- Task goal: Resume the forum thread about the new XM SkyFi radio, continuing from its final line.

- Quoted passage:
[Start]

# New XM SKYFI Radio!



## Scott Greczkowski (Mar 21, 2002)

Check it out! This is a new XM Radio!

http://prn.newscom.com/cgi-bin/pub/...=PRN-prnphotos-29226&redir=preview&tr=1&row=1

VERY COOL!


----------



## Doug E (Jul 6, 2002)

Thanks for the lead on the new product Scott! Here is a link to Delphi giving more info. Looks like I will become a Sat radio as well as TV!

http://www.delphi.com/news/pressReleases/pr14992-09252002


----------



## Scott Greczkowski (Mar 21, 2002)

I plan on picking up one of those units when they become available. 

I use my satellite radio MUCH MORE then I watch my satellite TV. 

Once you have it your hooked!


----------



## John Walsh (Apr 22, 2002)

That might work out perfectly for my wife and also as a unit in the house. The Sony unit did not look right in her car - nowhere to really place it in an Infiniti I30. I guess I should have put it in my Excursion but the Delphi looks great


----------



## Wyoming_Companion (Sep 17, 2002)

[End]

- Dataset excerpt:
[Start]

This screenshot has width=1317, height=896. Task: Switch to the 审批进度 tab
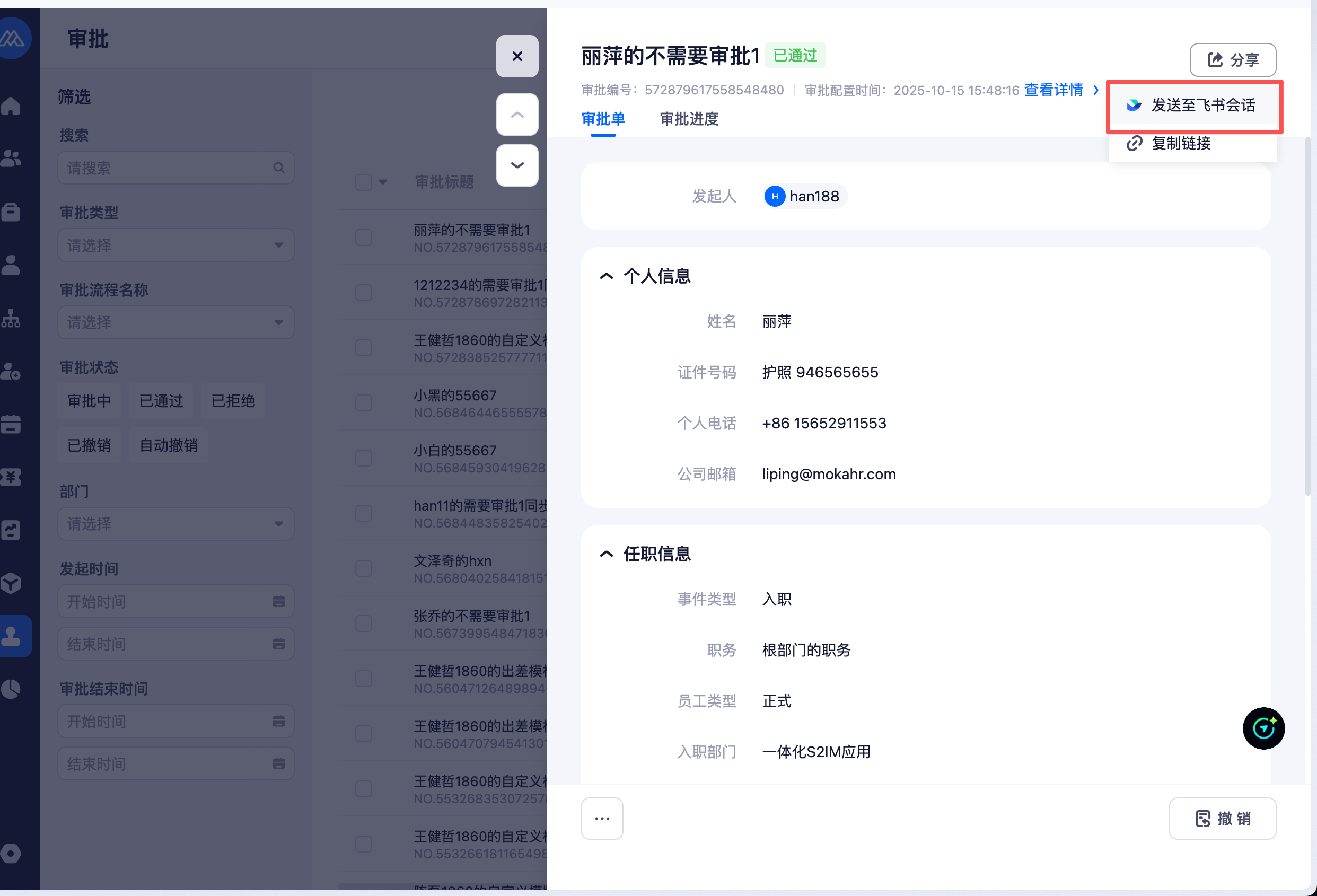pyautogui.click(x=689, y=119)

[End]

- Output below:
Twenty minutes in my car with XM Radio and my wife wants one!!!

The Delphi looks like a winner because of the portability.... the "boombox" add-on also looks like a "must have."

Does anyone know if Circuit City and Best Buy or a reputable mail order company will be selling these....AND SOON?!?!?!?!


----------



## Scott Greczkowski (Mar 21, 2002)

Some Circuit City's are taking pre orders, others are not.

I would like one too, to be honest with you, they look like nice units.

I like the fact you can see whats on all the other channels while still listening to the channel you are on. My Sony PNP might be going on sale if I ever get my hands on one.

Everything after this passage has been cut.